康熙像是被他的声音忽然惊醒,低下头看过去,苦笑着轻轻抚了抚他的脑袋:“朕就是像你这么大的时候,没了自个儿的母妃……母妃临终前,还拉着朕的手殷殷嘱咐,要照顾好阿姊,不可叫她受一点儿的委屈,就像姨母——也一直都照顾着母妃一般……”
胤祺没有应声,只是静静地听着。他清楚康熙这时候并不是想找人说话,只是想本能的倾诉些什么,却又有太多的话根本无法对着外人开口——想到这儿,他竟是忽然隐隐的明白了,康熙一开始就刻意叫他无法置身事外的用意。
知道的太多当然不是什么好事,甚至很可能是取死之道——可他却是个注定了不会继承大统的阿哥,也就在根本上断了最大的威胁。只要康熙愿意护着他的命,又能拿得准他不会生出那些个不该动的心思,要把他当成一个能时不时的说说真心话的树洞,或许还真是个不错的选择。

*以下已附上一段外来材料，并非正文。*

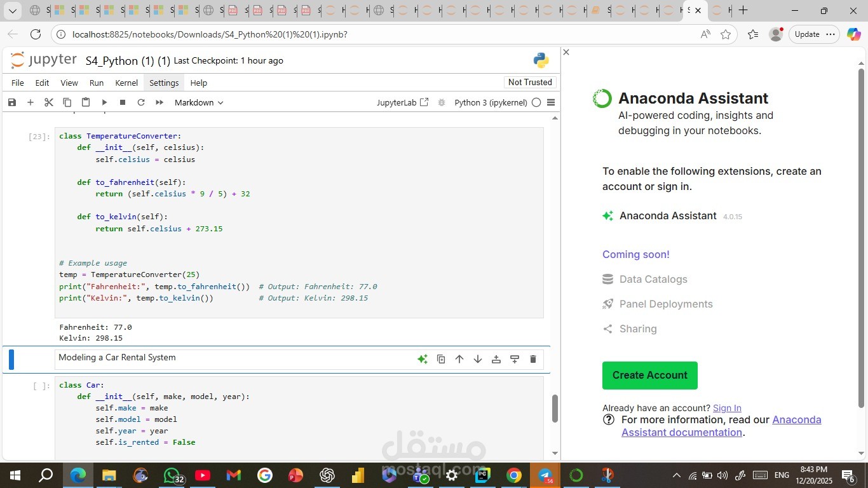Expand the Anaconda Assistant version details
The image size is (868, 488).
coord(733,216)
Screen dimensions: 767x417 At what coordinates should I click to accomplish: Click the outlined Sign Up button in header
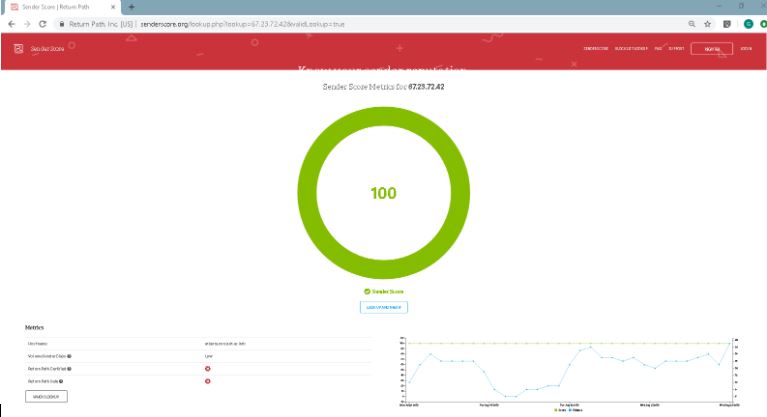click(x=712, y=48)
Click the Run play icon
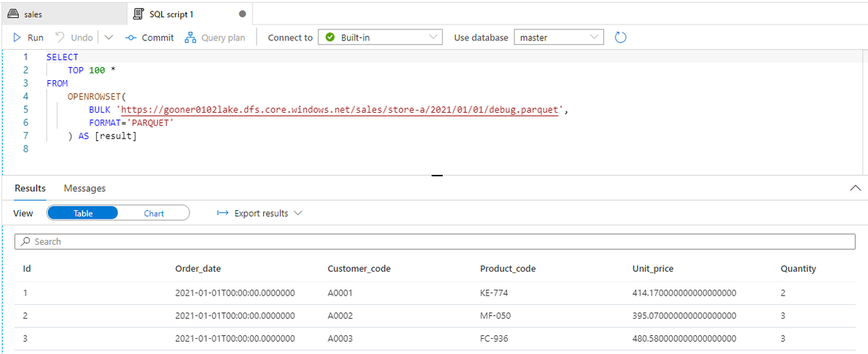This screenshot has width=868, height=354. click(x=16, y=38)
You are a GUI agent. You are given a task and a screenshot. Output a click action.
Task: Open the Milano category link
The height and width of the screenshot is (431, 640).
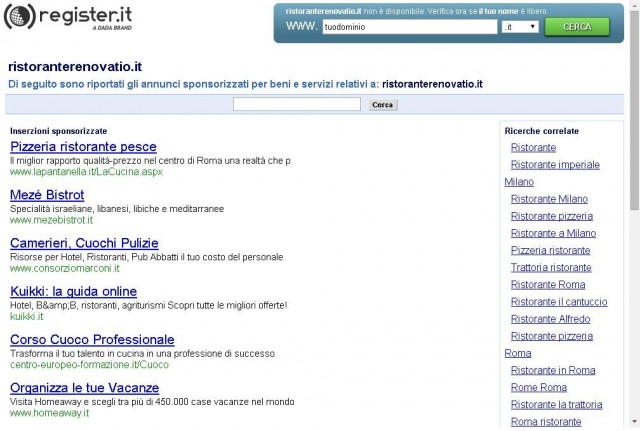pos(519,182)
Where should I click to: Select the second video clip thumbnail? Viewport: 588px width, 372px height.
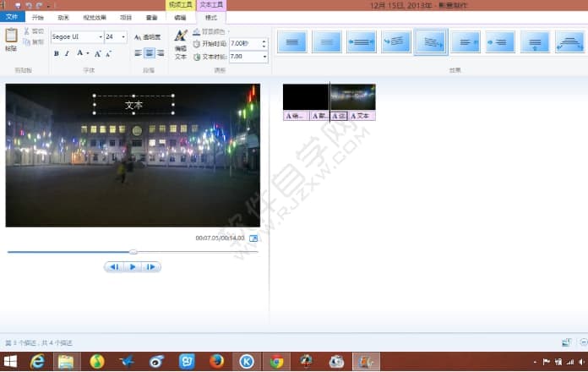[x=353, y=97]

从影帝穿越成皇子的五阿哥实在没能想到,这时光倒退了好几百年,他却像是冥冥中注定似的,又再一次操持起了同样的副业。
第52章 扶持
康熙没有再和他多说什么,现在也不是容得了人多说的时候——皇后新丧,尸骨未寒,要做的事儿可实在太多了。
鸣丧钟,举朝哀泣,移灵柩,一项项丧礼仪程有条不紊地进行着。皇后已病了很久,都知道不过是早晚的事儿,自然早就把一应事宜都准备的妥妥当当的,出不了半点儿的岔子。
康熙要亲自举丧,胤祺也要回偏殿跟兄弟们一块儿候着今夜的守灵。只是临走前居然被梁九功领到了一间密室里头,以斋戒前要沐浴为名,叫了两个宫女从头到脚替他狠狠地洗涮了一遍,连衣服也被尽数换了新的。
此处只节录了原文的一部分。